Queen of tissue, organ donation

Septermber 29 2016: Cleopatra   Ndhlovu  is the general manager at the Centre of Tissue Engineering in Pretoria. Photo: Veli Nhlapo
© Sowetan.
Septermber 29 2016: Cleopatra Ndhlovu is the general manager at the Centre of Tissue Engineering in Pretoria. Photo: Veli Nhlapo © Sowetan.

Cleopatra Ndhlovu is like a guardian angel you look for when you are faced with a life-changing health issue.

She is the general manager at the Centre of Tissue Engineering, which is based at the Council for Scientific and Industrial Research in Pretoria.

The centre sources, processes and supplies human tissue for implants, transplants and therapeutic purposes.

Ndhlovu's job involves managing staff, seeing to organisational growth, costs and revenue.

The mother of a nine-year-old girl has a master's degree in organs, tissues and cells for transplantation from the University of Barcelona in Spain.

She is the only person in South Africa with that degree, and heading the only human tissue bank in the country.

"I love the look on a mother's face when they see their child who had sustained serious burn injuries completely recover with minimal scarring because they received a skin graft. I love hearing about people whose lives are completely changed because they received a life-saving transplant," Ndhlovu said.

Ndhlovu, 37, was the only child of a single mother in Sharpeville in the Vaal. She moved to Mamelodi, Pretoria at the age of 17.

"My mother worked hard to inspire me to believe that I can achieve anything I put my mind to and that giving up is never an option no matter what. That is the same kind of mentality I am trying to instil in my daughter."

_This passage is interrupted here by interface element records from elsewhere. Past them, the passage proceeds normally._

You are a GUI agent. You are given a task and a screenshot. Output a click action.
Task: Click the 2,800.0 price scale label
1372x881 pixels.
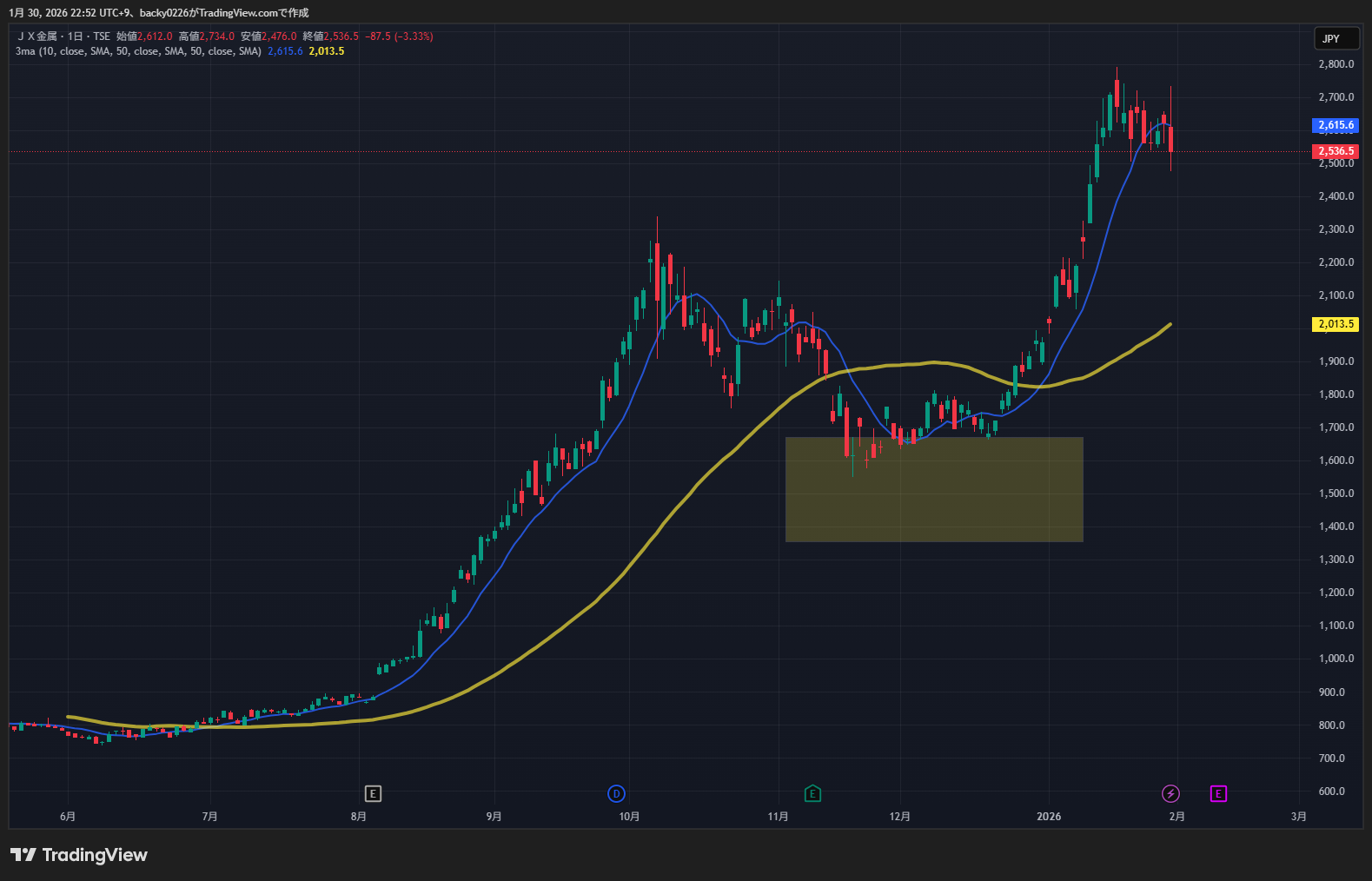pyautogui.click(x=1336, y=64)
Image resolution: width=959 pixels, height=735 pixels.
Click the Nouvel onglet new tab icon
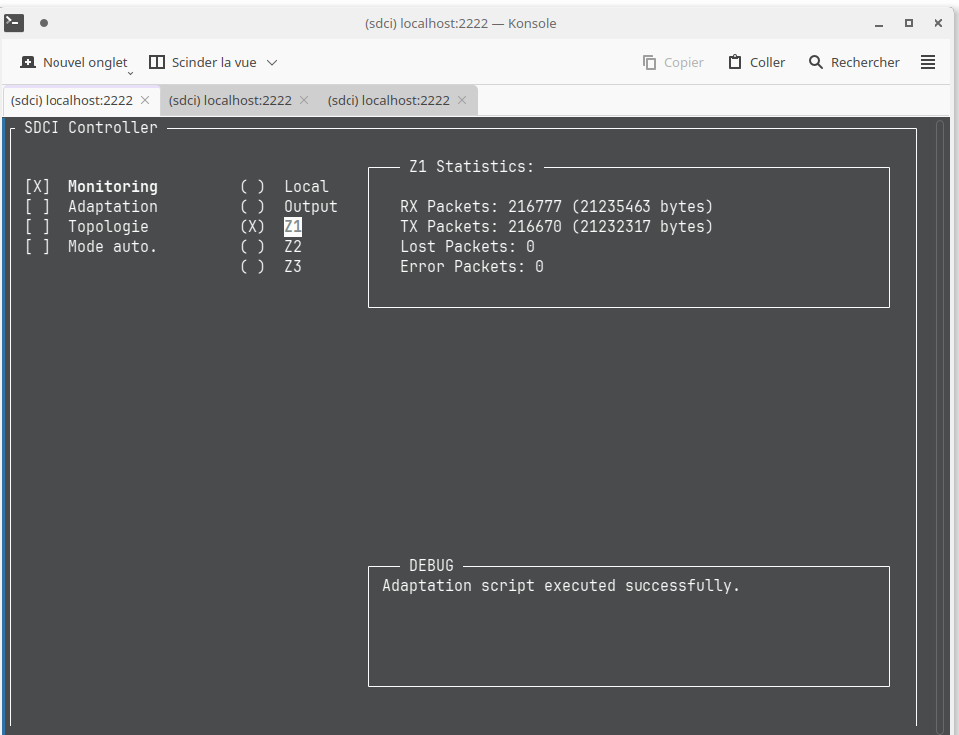[28, 62]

Before the master's degree in Spain, Ndhlovu completed a bachelor of technology in biotechnology at the Tshwane University of Technology and a postgraduate degree in total quality management at the University of South Africa.

"After graduating in biotechnology, I started working as a food microbiologist but then I didn't really like the food industry and luckily biotechnology is broad enough to explore other industries.

"So in 2004 I heard that a tissue bank (Centre for Tissue Engineering) had opened at TUT at Arcadia campus. I applied for a job and I started working in January 2005 as a laboratory technician.

"I worked my way up to the current position."

Ndhlovu never dreamt of doing the work she is currently doing, but has always loved science and technology. She cited lack of knowledge about organ and tissue donation as her biggest challenge in her work.

"Our work depends on ordinary South Africans like you and I making a decision to donate their organs and tissues when they die in order to save other people's lives or improve the quality of their lives.

"[So] many people out there are on waiting lists to receive organs and tissues, but they don't receive any as the donation rates are so low."

Ndhlovu said her field has opportunities for young people with a passion for science and technology.

She was part of the team that advanced the idea to launch South Africa's first skin banking programme earlier this year.

"For the first time SA doctors don't have to import skin in order to treat burn patients."